Küsswetter W, Baumann D
Arch Orthop Unfallchir. 1977 Jun 26;88(2):199-215. doi: 10.1007/BF00415100.
45 Walldius knee joints have been reevaluated an average of 3 years after implantation. 75% were considered good to excellent when compared with the preoperative situation. Most failures were due to infection (11%). The end result depends largely on the condition of adjacent joints which frequently prevent a major improvement in walking ability inspite of a successful implantation of a Walldius prosthesis. The Walldius hinge joint was prefered over other designs because of its large weight-bearing flanges. It can absorb static forces better without sinking into the tibial or femoral shafts. Inspite of a resection of 3 cm, a fusion is still possible if necessary. The use of cement is emphasised to prevent migration of the prosthesis and fracture of the shafts. Inspite of a high complication rate the prosthestic replacement of a severely destroyed knee joint by a Walldius hinge is a promising procedure.

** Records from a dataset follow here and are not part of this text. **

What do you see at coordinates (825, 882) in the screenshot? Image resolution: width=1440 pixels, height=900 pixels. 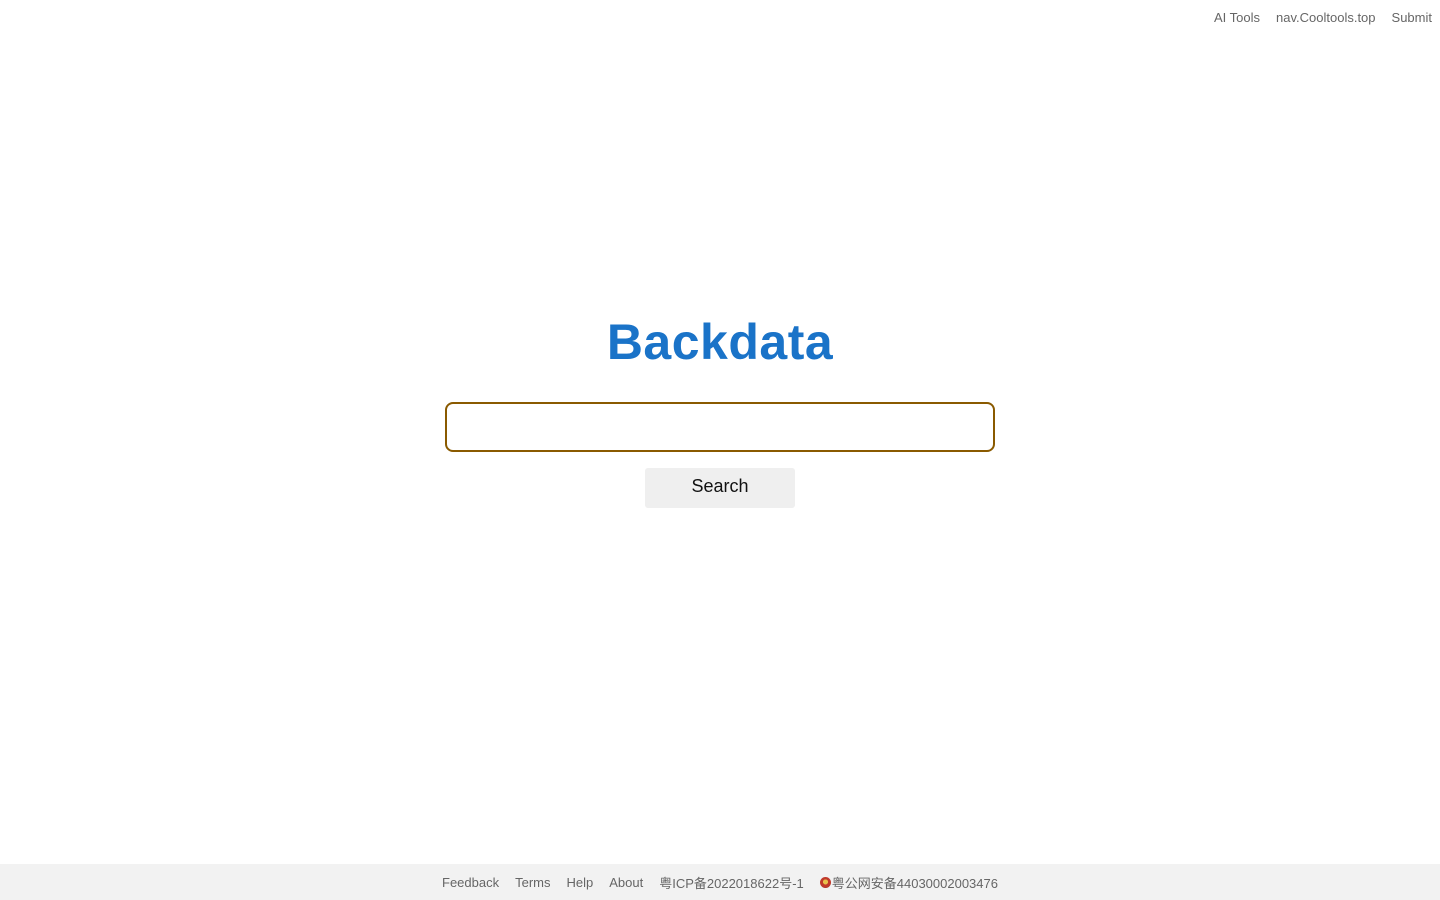 I see `police-badge-icon` at bounding box center [825, 882].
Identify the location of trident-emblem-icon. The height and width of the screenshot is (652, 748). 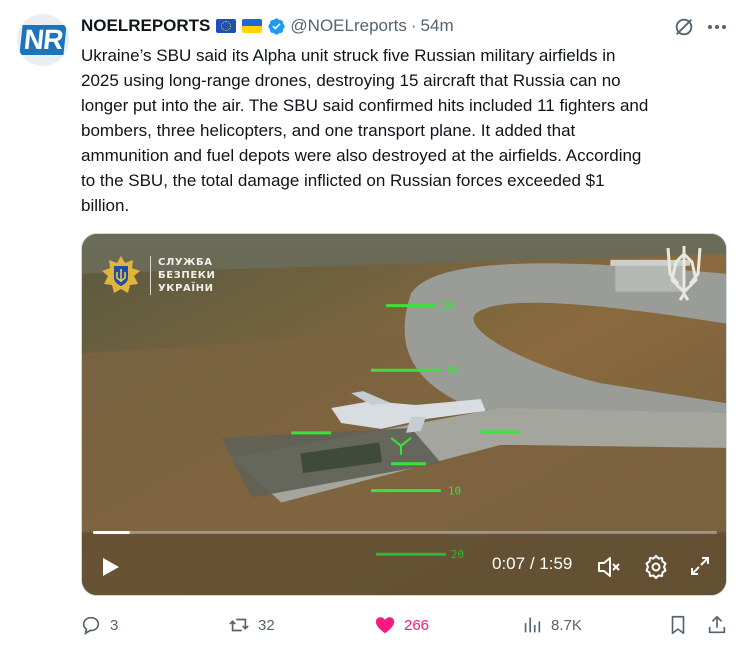
(684, 274).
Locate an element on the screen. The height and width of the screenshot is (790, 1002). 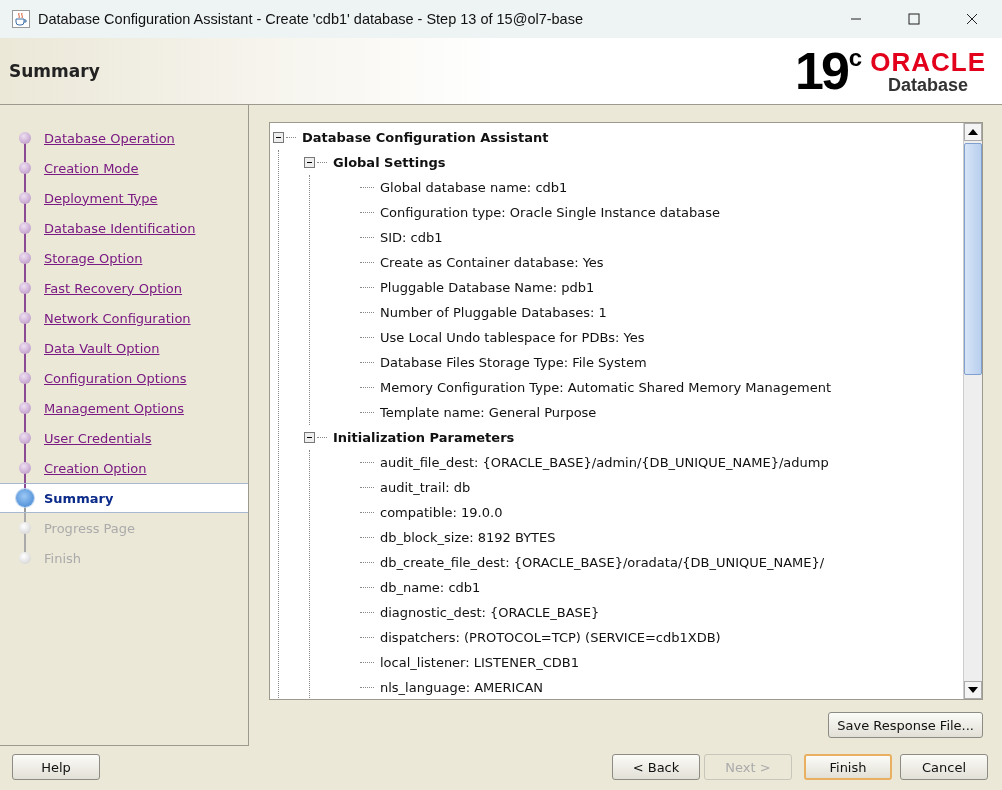
tree-leaf: audit_trail: db is located at coordinates (426, 488).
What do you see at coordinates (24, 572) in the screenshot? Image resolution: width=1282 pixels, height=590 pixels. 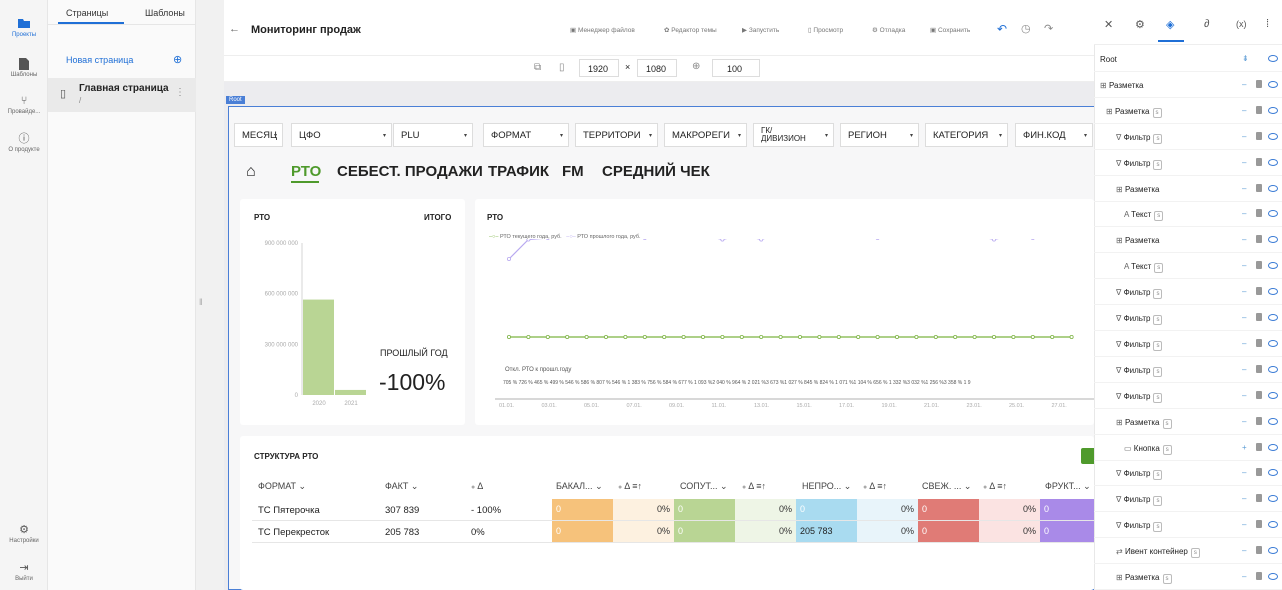 I see `rail-item-logout: ⇥ Выйти` at bounding box center [24, 572].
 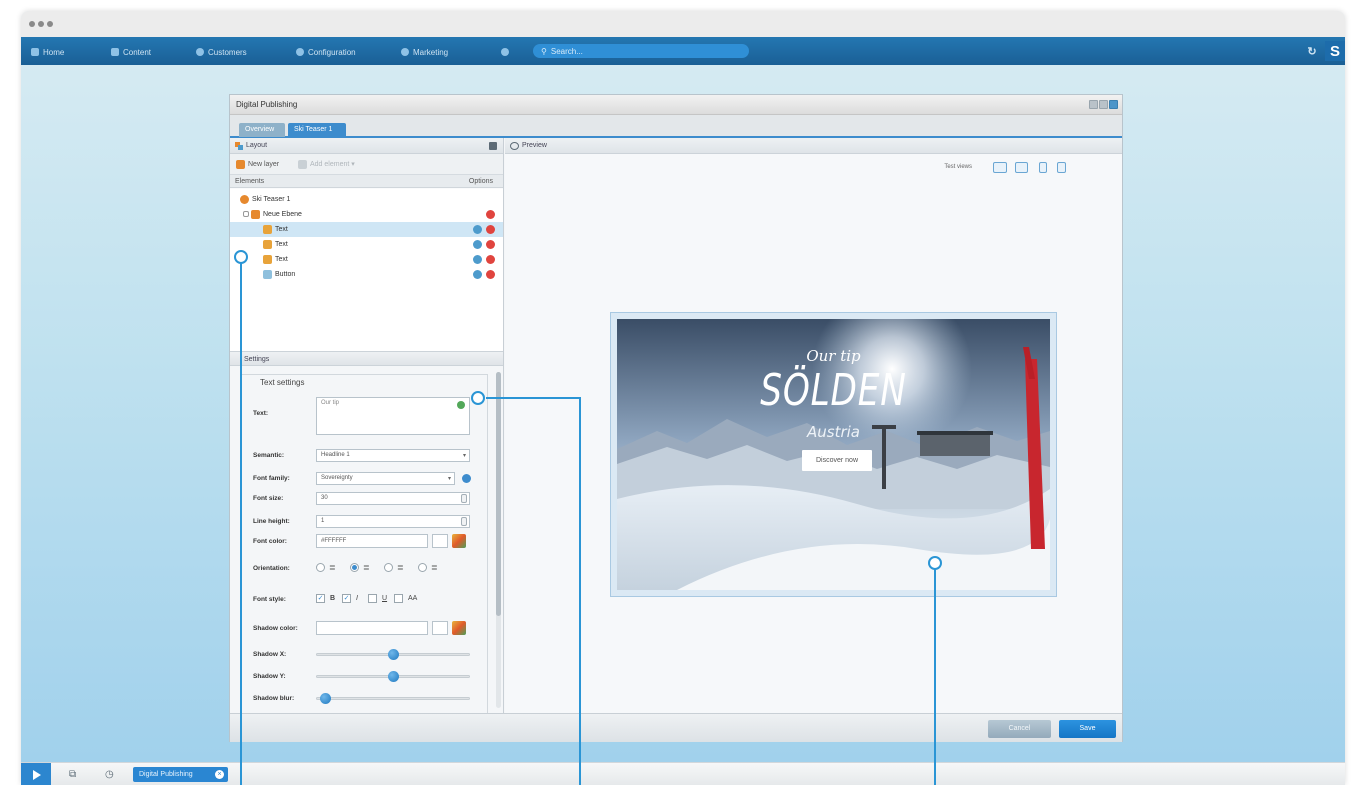 I want to click on tab-overview: Overview, so click(x=262, y=130).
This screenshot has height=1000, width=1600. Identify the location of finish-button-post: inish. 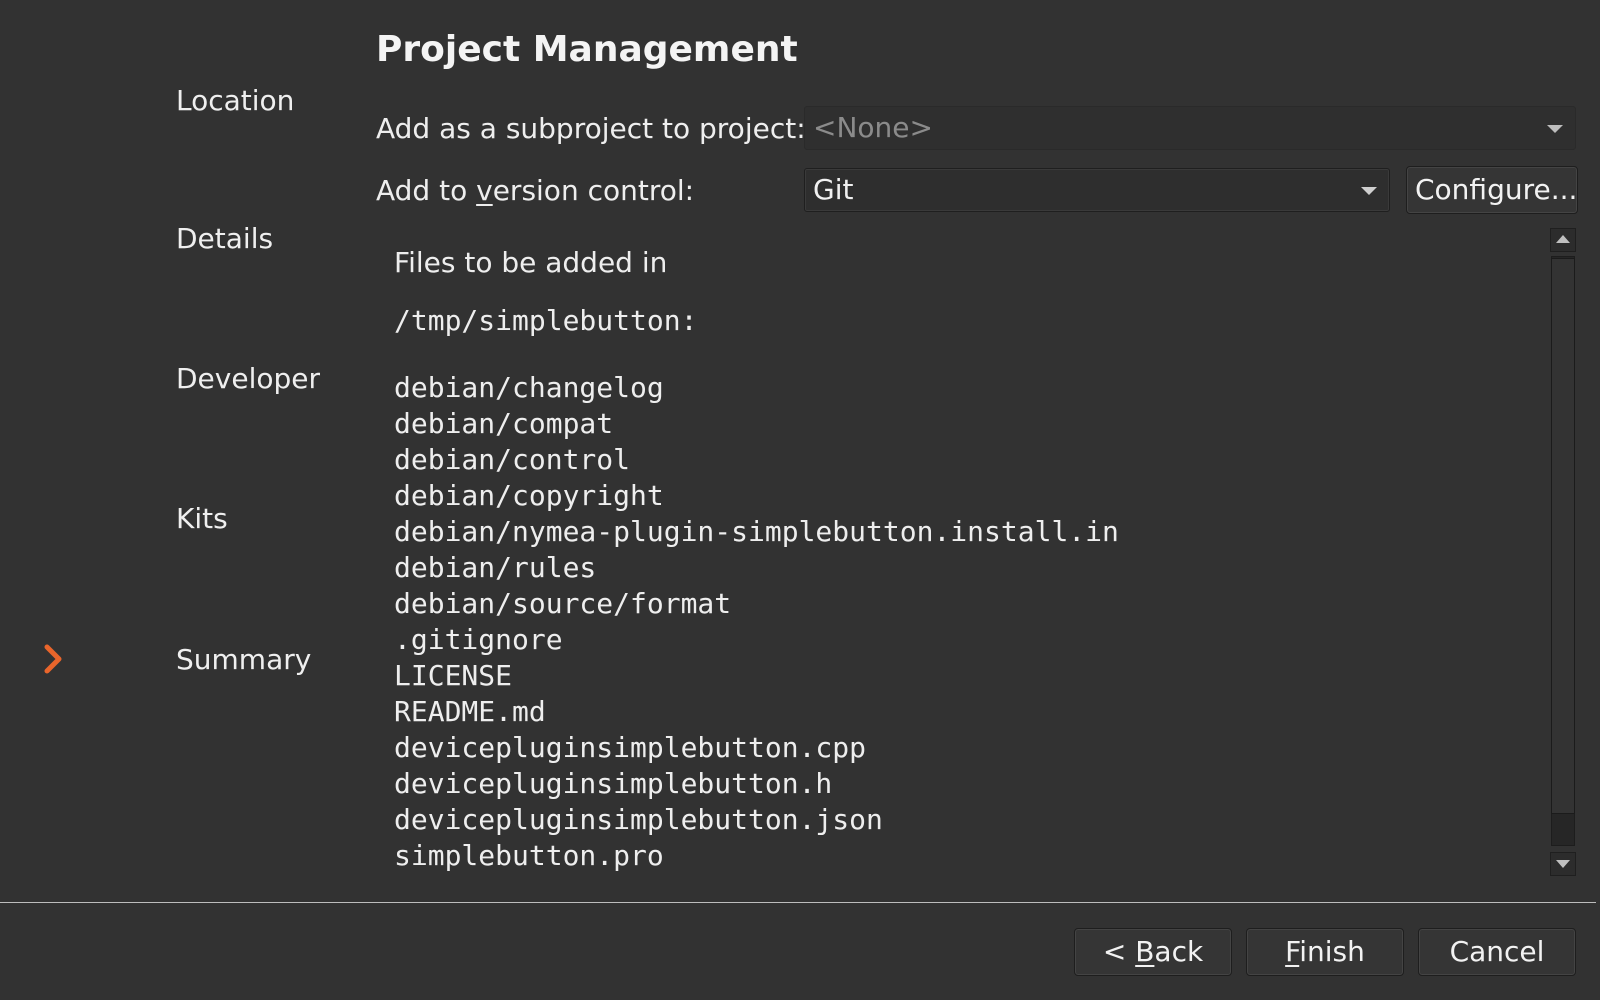
(1332, 952).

45个瓦尔迪厄斯膝关节在植入后平均3年进行了重新评估。与术前情况相比,75%被认为良好至优秀。大多数失败是由于感染(11%)。最终结果在很大程度上取决于相邻关节的状况,尽管瓦尔迪厄斯假体植入成功,但相邻关节状况常常妨碍步行能力的显著改善。由于其较大的承重凸缘,瓦尔迪厄斯铰链关节比其他设计更受青睐。它能更好地吸收静力而不会陷入胫骨干或股骨干。尽管切除了3厘米,但如有必要仍可进行融合。强调使用骨水泥以防止假体移位和骨干骨折。尽管并发症发生率很高,但用瓦尔迪厄斯铰链对严重受损的膝关节进行假体置换仍是一种有前景的手术。